Provided records start

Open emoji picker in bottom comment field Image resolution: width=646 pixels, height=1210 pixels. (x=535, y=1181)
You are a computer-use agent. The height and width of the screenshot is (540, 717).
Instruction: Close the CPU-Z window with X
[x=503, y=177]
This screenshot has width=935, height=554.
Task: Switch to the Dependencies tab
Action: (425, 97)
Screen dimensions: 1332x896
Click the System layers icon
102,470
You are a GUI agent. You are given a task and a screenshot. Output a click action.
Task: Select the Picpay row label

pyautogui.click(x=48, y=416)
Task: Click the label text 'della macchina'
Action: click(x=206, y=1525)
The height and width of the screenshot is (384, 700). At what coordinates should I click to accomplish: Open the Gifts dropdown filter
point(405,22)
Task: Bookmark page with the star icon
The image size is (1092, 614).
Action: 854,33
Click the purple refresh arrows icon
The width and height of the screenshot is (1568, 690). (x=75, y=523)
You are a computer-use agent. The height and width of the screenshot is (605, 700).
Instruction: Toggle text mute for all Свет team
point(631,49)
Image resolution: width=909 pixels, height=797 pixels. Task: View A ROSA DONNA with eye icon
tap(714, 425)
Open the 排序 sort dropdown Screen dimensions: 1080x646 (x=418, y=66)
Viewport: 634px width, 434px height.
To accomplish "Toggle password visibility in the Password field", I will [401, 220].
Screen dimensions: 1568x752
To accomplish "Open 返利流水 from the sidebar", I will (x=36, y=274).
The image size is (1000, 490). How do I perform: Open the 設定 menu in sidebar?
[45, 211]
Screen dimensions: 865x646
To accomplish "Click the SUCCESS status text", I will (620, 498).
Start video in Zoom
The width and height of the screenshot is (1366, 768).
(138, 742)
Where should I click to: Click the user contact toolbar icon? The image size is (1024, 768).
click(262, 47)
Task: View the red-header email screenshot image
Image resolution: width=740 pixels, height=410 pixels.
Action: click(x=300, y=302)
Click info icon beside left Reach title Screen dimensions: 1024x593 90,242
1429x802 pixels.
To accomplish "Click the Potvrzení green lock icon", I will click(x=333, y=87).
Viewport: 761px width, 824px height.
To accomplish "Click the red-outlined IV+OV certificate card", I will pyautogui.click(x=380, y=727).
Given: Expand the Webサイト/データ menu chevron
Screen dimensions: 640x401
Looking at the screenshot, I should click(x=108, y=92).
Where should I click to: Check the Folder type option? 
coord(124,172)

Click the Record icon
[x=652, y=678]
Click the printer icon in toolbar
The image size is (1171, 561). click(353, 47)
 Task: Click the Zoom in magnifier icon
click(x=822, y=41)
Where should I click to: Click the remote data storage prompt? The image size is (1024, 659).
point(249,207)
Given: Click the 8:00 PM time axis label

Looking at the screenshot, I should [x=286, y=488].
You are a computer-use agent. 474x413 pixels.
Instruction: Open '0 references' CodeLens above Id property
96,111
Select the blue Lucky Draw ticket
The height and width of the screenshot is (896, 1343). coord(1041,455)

Provided records end

What this task involves:
Rewrite all of the data above with every instance of "Screen dimensions" changed to "Display size" and nothing else altered.

Final result:
Open emoji picker in bottom comment field Image resolution: width=646 pixels, height=1210 pixels. (x=535, y=1181)
You are a computer-use agent. The height and width of the screenshot is (540, 717).
Instruction: Close the CPU-Z window with X
[x=503, y=177]
This screenshot has width=935, height=554.
Task: Switch to the Dependencies tab
Action: (425, 97)
Display size: 1332x896
Click the System layers icon
102,470
You are a GUI agent. You are given a task and a screenshot. Output a click action.
Task: Select the Picpay row label

pyautogui.click(x=48, y=416)
Task: Click the label text 'della macchina'
Action: click(x=206, y=1525)
The height and width of the screenshot is (384, 700). At what coordinates should I click to accomplish: Open the Gifts dropdown filter
point(405,22)
Task: Bookmark page with the star icon
The image size is (1092, 614).
Action: 854,33
Click the purple refresh arrows icon
The width and height of the screenshot is (1568, 690). (x=75, y=523)
You are a computer-use agent. The height and width of the screenshot is (605, 700).
Instruction: Toggle text mute for all Свет team
point(631,49)
Image resolution: width=909 pixels, height=797 pixels. Task: View A ROSA DONNA with eye icon
tap(714, 425)
Open the 排序 sort dropdown Display size: 1080x646 (x=418, y=66)
Viewport: 634px width, 434px height.
To accomplish "Toggle password visibility in the Password field", I will [401, 220].
Display size: 1568x752
To accomplish "Open 返利流水 from the sidebar", I will (x=36, y=274).
The image size is (1000, 490). How do I perform: Open the 設定 menu in sidebar?
[45, 211]
Display size: 865x646
To accomplish "Click the SUCCESS status text", I will (620, 498).
Start video in Zoom
The width and height of the screenshot is (1366, 768).
(138, 742)
Where should I click to: Click the user contact toolbar icon? The image size is (1024, 768).
click(262, 47)
Task: View the red-header email screenshot image
Image resolution: width=740 pixels, height=410 pixels.
Action: click(x=300, y=302)
Click info icon beside left Reach title Display size: 1024x593 90,242
1429x802 pixels.
To accomplish "Click the Potvrzení green lock icon", I will click(x=333, y=87).
Viewport: 761px width, 824px height.
To accomplish "Click the red-outlined IV+OV certificate card", I will pyautogui.click(x=380, y=727).
Given: Expand the Webサイト/データ menu chevron
Display size: 640x401
Looking at the screenshot, I should click(x=108, y=92).
Where should I click to: Check the Folder type option? 
coord(124,172)

Click the Record icon
[x=652, y=678]
Click the printer icon in toolbar
The image size is (1171, 561). click(353, 47)
 Task: Click the Zoom in magnifier icon
click(x=822, y=41)
Where should I click to: Click the remote data storage prompt? The image size is (1024, 659).
point(249,207)
Given: Click the 8:00 PM time axis label

Looking at the screenshot, I should [x=286, y=488].
You are a computer-use agent. 474x413 pixels.
Instruction: Open '0 references' CodeLens above Id property
96,111
Select the blue Lucky Draw ticket
The height and width of the screenshot is (896, 1343). coord(1041,455)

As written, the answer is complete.